══ Material for the task ══
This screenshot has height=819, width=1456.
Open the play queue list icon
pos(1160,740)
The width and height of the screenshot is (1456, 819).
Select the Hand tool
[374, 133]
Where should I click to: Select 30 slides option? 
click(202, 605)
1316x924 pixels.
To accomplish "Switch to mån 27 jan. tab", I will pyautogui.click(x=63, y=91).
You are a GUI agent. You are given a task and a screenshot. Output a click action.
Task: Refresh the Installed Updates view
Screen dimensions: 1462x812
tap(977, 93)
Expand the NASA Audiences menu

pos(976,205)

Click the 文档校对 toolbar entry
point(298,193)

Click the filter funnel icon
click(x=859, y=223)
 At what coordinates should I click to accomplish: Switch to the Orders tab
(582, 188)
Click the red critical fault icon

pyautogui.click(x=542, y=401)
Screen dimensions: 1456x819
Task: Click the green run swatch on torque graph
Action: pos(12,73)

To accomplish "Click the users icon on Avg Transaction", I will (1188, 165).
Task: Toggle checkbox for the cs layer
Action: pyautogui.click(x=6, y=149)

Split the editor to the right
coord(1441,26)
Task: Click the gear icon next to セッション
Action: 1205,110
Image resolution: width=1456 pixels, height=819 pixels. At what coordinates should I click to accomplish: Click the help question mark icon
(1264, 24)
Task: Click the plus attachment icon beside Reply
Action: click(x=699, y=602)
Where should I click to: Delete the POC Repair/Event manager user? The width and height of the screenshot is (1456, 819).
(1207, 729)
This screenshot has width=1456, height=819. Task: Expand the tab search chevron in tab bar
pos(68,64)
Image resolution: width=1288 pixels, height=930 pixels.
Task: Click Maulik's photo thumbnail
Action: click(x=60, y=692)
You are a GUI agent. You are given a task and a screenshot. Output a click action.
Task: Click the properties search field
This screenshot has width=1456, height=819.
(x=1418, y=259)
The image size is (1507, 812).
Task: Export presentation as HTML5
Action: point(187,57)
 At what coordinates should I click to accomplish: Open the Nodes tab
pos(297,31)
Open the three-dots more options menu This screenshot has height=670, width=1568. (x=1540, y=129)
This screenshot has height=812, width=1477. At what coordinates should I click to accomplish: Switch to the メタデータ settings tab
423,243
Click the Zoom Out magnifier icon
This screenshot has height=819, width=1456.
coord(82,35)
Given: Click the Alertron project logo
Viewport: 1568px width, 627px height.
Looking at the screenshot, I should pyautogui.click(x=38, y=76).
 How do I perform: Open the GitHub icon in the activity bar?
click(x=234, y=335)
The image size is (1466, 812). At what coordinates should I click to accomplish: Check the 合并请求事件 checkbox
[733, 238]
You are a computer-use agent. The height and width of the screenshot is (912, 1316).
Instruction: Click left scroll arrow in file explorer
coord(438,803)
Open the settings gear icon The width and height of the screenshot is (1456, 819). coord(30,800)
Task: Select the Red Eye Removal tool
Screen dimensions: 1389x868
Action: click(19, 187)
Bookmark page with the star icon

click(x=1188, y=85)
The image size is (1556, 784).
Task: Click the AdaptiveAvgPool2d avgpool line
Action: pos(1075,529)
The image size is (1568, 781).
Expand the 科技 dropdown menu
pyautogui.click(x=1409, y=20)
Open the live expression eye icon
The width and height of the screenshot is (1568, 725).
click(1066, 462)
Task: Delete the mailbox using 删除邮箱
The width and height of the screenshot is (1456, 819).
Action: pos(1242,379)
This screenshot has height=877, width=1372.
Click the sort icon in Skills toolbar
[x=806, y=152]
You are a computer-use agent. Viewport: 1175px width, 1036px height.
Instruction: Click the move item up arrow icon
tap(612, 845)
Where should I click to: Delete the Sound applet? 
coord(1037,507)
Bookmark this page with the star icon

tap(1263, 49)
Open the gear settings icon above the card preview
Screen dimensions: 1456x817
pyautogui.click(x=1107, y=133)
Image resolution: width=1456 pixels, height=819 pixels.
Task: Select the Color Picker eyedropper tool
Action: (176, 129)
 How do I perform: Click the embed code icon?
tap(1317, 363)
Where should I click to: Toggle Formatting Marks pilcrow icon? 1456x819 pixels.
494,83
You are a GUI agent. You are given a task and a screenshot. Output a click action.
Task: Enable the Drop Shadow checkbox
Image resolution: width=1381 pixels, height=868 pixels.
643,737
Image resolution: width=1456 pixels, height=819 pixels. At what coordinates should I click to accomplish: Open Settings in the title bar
═══
__Directions__
Restate each entry above word for word.

__Expected answer__
This screenshot has height=819, width=1456.
Open the play queue list icon
pos(1160,740)
The width and height of the screenshot is (1456, 819).
Select the Hand tool
[374, 133]
Where should I click to: Select 30 slides option? 
click(202, 605)
1316x924 pixels.
To accomplish "Switch to mån 27 jan. tab", I will pyautogui.click(x=63, y=91).
You are a GUI agent. You are given a task and a screenshot. Output a click action.
Task: Refresh the Installed Updates view
Screen dimensions: 1462x812
tap(977, 93)
Expand the NASA Audiences menu

pos(976,205)

Click the 文档校对 toolbar entry
point(298,193)

Click the filter funnel icon
click(x=859, y=223)
 At what coordinates should I click to accomplish: Switch to the Orders tab
(582, 188)
Click the red critical fault icon

pyautogui.click(x=542, y=401)
Screen dimensions: 1456x819
Task: Click the green run swatch on torque graph
Action: pos(12,73)

To accomplish "Click the users icon on Avg Transaction", I will (1188, 165).
Task: Toggle checkbox for the cs layer
Action: pyautogui.click(x=6, y=149)

Split the editor to the right
coord(1441,26)
Task: Click the gear icon next to セッション
Action: 1205,110
Image resolution: width=1456 pixels, height=819 pixels. At what coordinates should I click to accomplish: Click the help question mark icon
(1264, 24)
Task: Click the plus attachment icon beside Reply
Action: click(x=699, y=602)
Where should I click to: Delete the POC Repair/Event manager user? The width and height of the screenshot is (1456, 819).
(1207, 729)
This screenshot has width=1456, height=819. Task: Expand the tab search chevron in tab bar
pos(68,64)
Image resolution: width=1288 pixels, height=930 pixels.
Task: Click Maulik's photo thumbnail
Action: click(x=60, y=692)
You are a GUI agent. You are given a task and a screenshot. Output a click action.
Task: Click the properties search field
This screenshot has width=1456, height=819.
(x=1418, y=259)
The image size is (1507, 812).
Task: Export presentation as HTML5
Action: point(187,57)
 At what coordinates should I click to accomplish: Open the Nodes tab
pos(297,31)
Open the three-dots more options menu This screenshot has height=670, width=1568. (x=1540, y=129)
This screenshot has height=812, width=1477. At what coordinates should I click to accomplish: Switch to the メタデータ settings tab
423,243
Click the Zoom Out magnifier icon
This screenshot has height=819, width=1456.
coord(82,35)
Given: Click the Alertron project logo
Viewport: 1568px width, 627px height.
Looking at the screenshot, I should pyautogui.click(x=38, y=76).
 How do I perform: Open the GitHub icon in the activity bar?
click(x=234, y=335)
The image size is (1466, 812). At what coordinates should I click to accomplish: Check the 合并请求事件 checkbox
[733, 238]
You are a computer-use agent. The height and width of the screenshot is (912, 1316).
Instruction: Click left scroll arrow in file explorer
coord(438,803)
Open the settings gear icon The width and height of the screenshot is (1456, 819). coord(30,800)
Task: Select the Red Eye Removal tool
Screen dimensions: 1389x868
Action: click(19, 187)
Bookmark page with the star icon

click(x=1188, y=85)
The image size is (1556, 784).
Task: Click the AdaptiveAvgPool2d avgpool line
Action: pos(1075,529)
The image size is (1568, 781).
Expand the 科技 dropdown menu
pyautogui.click(x=1409, y=20)
Open the live expression eye icon
The width and height of the screenshot is (1568, 725).
click(1066, 462)
Task: Delete the mailbox using 删除邮箱
The width and height of the screenshot is (1456, 819).
Action: pos(1242,379)
This screenshot has height=877, width=1372.
Click the sort icon in Skills toolbar
[x=806, y=152]
You are a computer-use agent. Viewport: 1175px width, 1036px height.
Instruction: Click the move item up arrow icon
tap(612, 845)
Where should I click to: Delete the Sound applet? 
coord(1037,507)
Bookmark this page with the star icon

tap(1263, 49)
Open the gear settings icon above the card preview
Screen dimensions: 1456x817
pyautogui.click(x=1107, y=133)
Image resolution: width=1456 pixels, height=819 pixels.
Task: Select the Color Picker eyedropper tool
Action: (176, 129)
 How do I perform: Click the embed code icon?
tap(1317, 363)
Where should I click to: Toggle Formatting Marks pilcrow icon? 1456x819 pixels.
494,83
You are a GUI agent. You are given a task and a screenshot. Output a click action.
Task: Enable the Drop Shadow checkbox
Image resolution: width=1381 pixels, height=868 pixels.
643,737
Image resolution: width=1456 pixels, height=819 pixels. At what coordinates should I click to accomplish: Open Settings in the title bar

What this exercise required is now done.